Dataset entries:
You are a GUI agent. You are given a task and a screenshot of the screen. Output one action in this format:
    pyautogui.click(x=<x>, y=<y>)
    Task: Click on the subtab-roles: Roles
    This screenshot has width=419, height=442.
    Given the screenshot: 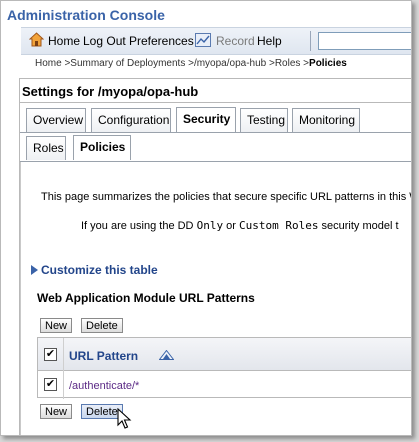 What is the action you would take?
    pyautogui.click(x=46, y=148)
    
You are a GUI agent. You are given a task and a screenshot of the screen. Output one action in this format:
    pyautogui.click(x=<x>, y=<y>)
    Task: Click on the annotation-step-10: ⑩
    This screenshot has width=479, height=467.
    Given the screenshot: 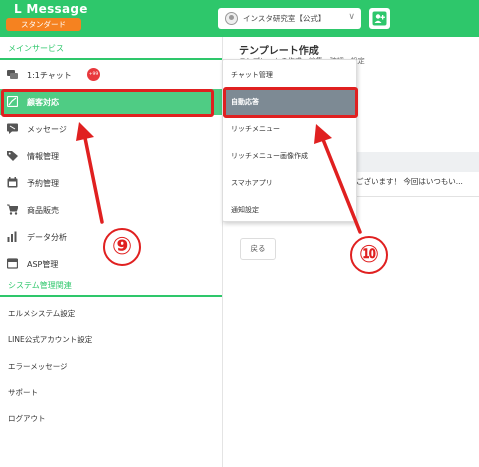 What is the action you would take?
    pyautogui.click(x=369, y=255)
    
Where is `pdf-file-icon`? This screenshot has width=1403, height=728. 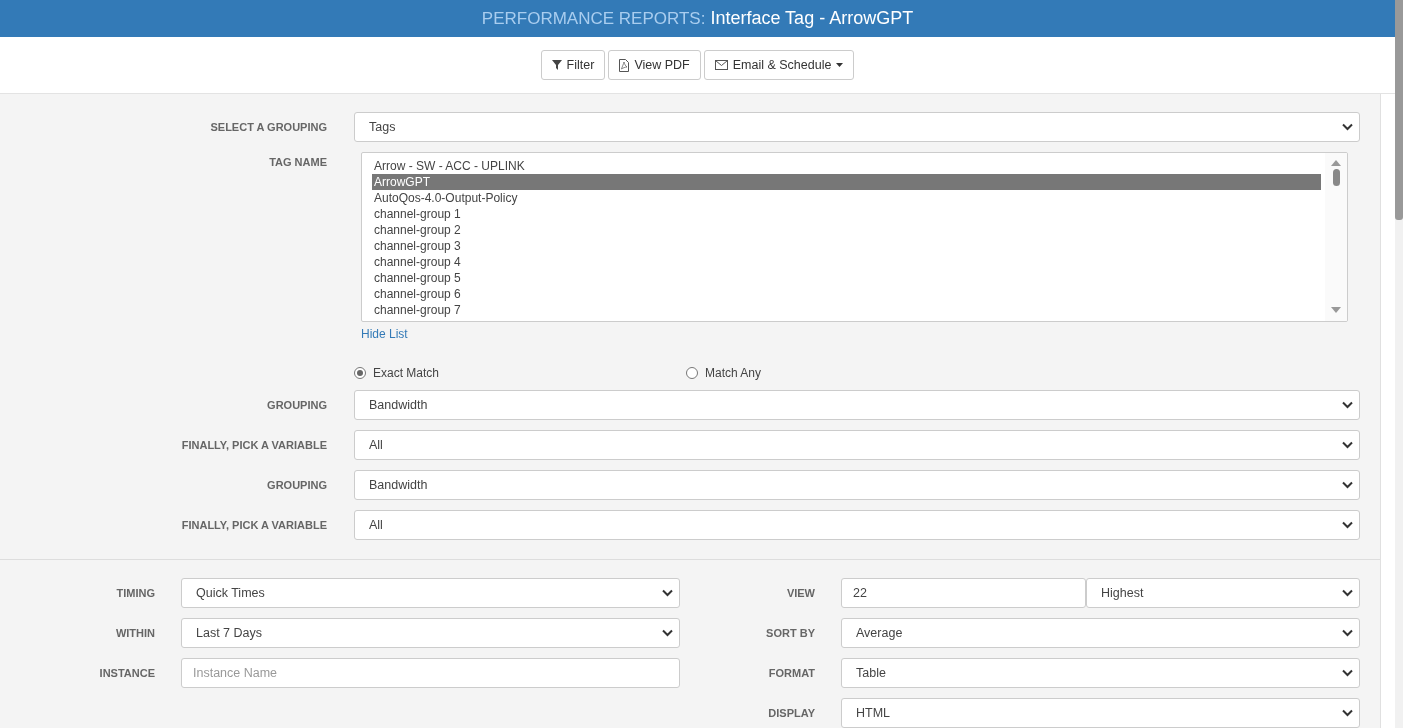 pdf-file-icon is located at coordinates (624, 65).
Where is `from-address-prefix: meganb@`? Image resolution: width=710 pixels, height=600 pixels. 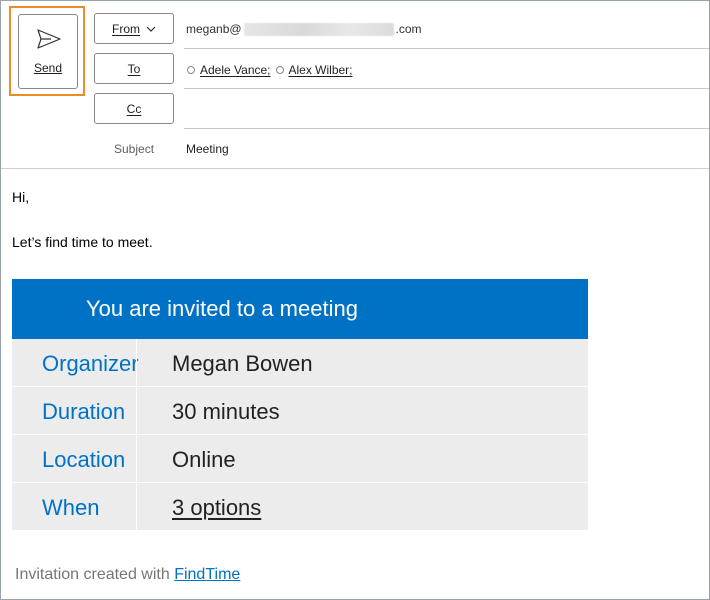
from-address-prefix: meganb@ is located at coordinates (214, 29).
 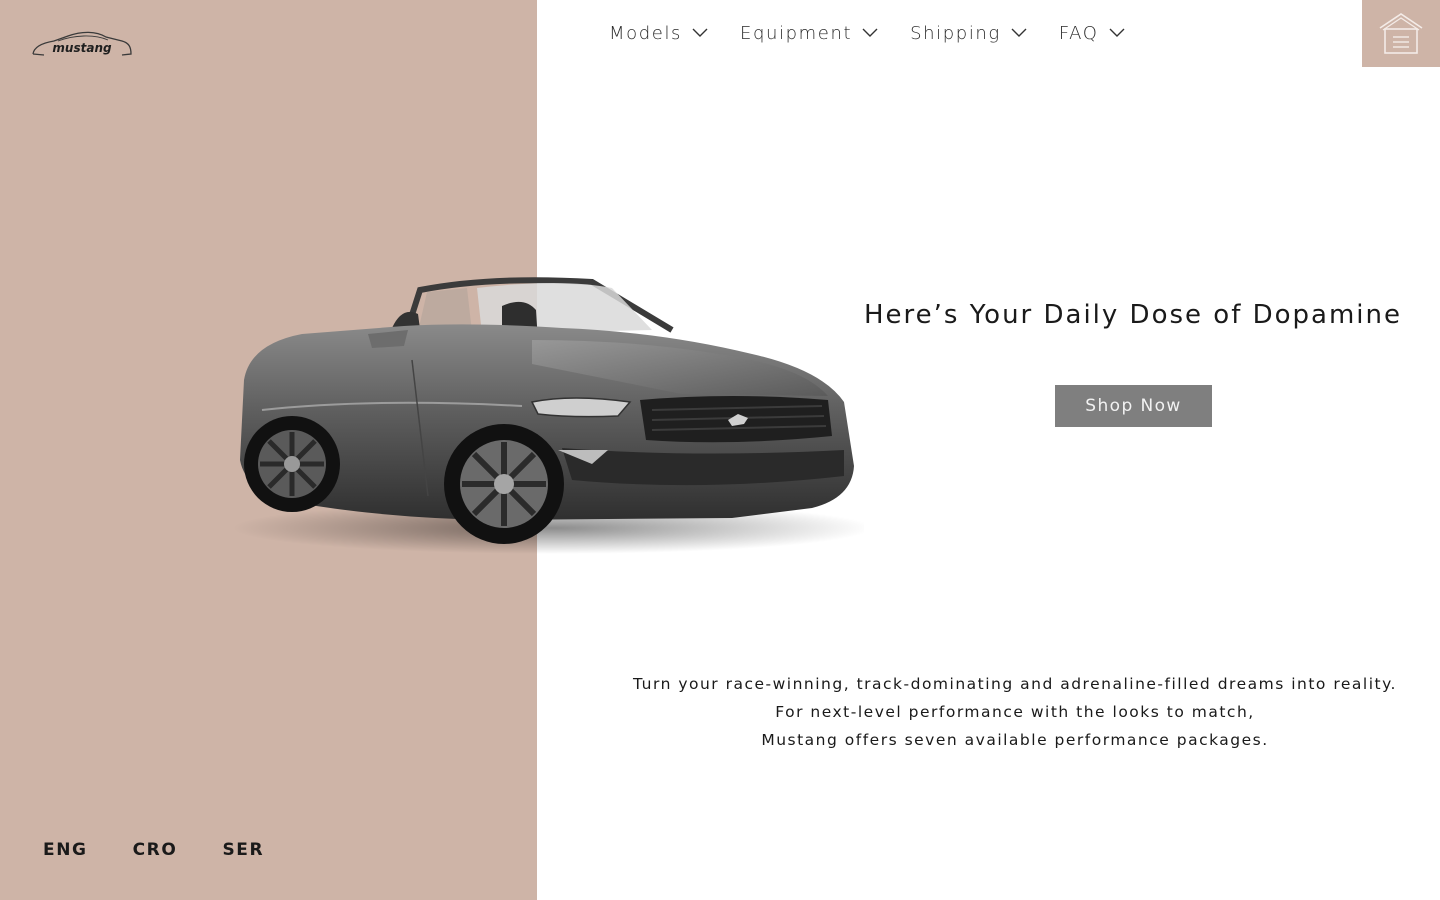 I want to click on language-option-cro: CRO, so click(x=156, y=850).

EXERCISE BRIEF:
Find every line in the rows above that contains the string "pyautogui", matching case exactly, and copy each of those lines.

THE ANSWER:
    pyautogui.click(x=<x>, y=<y>)
    pyautogui.click(x=46, y=148)
    pyautogui.click(x=<x>, y=<y>)
    pyautogui.click(x=369, y=255)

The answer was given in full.